Mr. B. and I joined the parade at Cathedral Place and we immediately blended in with the masses.  We strolled up one side and down the other and here and there we went into the couple of shops that appeared to have something interesting to sell.  I bought a Tilley hat and immediately felt it gave me some kind of costumed identity, that of the woman who can deter men with a glance.  I actually have quite a bit of practice at this; this is what comes from living and working in a big city where I each working day carried up to 50K in cash to the Wells Fargo Bank.  I’ve had to hone my skills because I am, for whatever reason, the woman who attracts purse snatchers, nutcases, and overeager teenage boys.

At the northern end of the street, those burdened by too much existential weight could have that burden lifted by an angel.  This is where I started a new hobby I call “Other People’s Pictures,” in which I take a snapshot that belongs to someone else, from a different angle.  “Other People’s Pictures” makes its debut tomorrow, and it will become a semi-regular feature of this blog.

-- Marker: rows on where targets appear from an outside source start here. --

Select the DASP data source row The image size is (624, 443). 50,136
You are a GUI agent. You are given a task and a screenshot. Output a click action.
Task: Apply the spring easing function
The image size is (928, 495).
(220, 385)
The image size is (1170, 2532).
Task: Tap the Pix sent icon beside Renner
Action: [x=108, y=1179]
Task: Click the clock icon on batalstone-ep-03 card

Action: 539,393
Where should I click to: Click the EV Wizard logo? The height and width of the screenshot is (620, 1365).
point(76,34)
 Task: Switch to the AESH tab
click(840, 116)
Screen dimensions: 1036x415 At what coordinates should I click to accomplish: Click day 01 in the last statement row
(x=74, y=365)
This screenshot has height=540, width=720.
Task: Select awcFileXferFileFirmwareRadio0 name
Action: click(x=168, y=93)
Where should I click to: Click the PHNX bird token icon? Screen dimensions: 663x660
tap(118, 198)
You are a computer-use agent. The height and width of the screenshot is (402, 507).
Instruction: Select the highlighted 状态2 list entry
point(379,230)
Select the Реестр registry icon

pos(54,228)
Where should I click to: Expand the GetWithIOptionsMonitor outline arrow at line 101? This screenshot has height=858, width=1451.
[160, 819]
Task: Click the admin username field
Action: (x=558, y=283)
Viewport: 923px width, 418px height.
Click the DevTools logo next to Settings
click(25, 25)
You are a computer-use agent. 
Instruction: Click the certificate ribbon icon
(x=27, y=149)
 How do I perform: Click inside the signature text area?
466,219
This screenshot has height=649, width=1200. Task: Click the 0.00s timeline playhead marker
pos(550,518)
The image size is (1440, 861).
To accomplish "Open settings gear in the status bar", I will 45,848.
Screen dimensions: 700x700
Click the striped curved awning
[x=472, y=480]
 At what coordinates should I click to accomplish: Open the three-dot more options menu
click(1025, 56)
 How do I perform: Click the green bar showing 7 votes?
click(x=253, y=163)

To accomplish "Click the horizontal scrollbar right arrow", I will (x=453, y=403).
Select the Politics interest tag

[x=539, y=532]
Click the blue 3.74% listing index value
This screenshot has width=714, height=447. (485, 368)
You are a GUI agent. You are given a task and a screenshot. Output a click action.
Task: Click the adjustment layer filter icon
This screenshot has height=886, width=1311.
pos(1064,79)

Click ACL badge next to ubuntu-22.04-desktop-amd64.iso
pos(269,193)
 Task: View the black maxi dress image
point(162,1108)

We didn’t stay to see the fireworks.  Fireworks were not meant to be this year, although when we got back to my apartment there was a neighbor fooling around with some sparklers in the back yard.  It wasn’t enough to make a dog bark, but it made for a silver-spangled finish.

Addendum:  The person who found my blog by googling “Gulf clams unhappy” has made me happier than I’ve been since the gusher gushed.  Bravo to you, whoever you are, for considering the clam.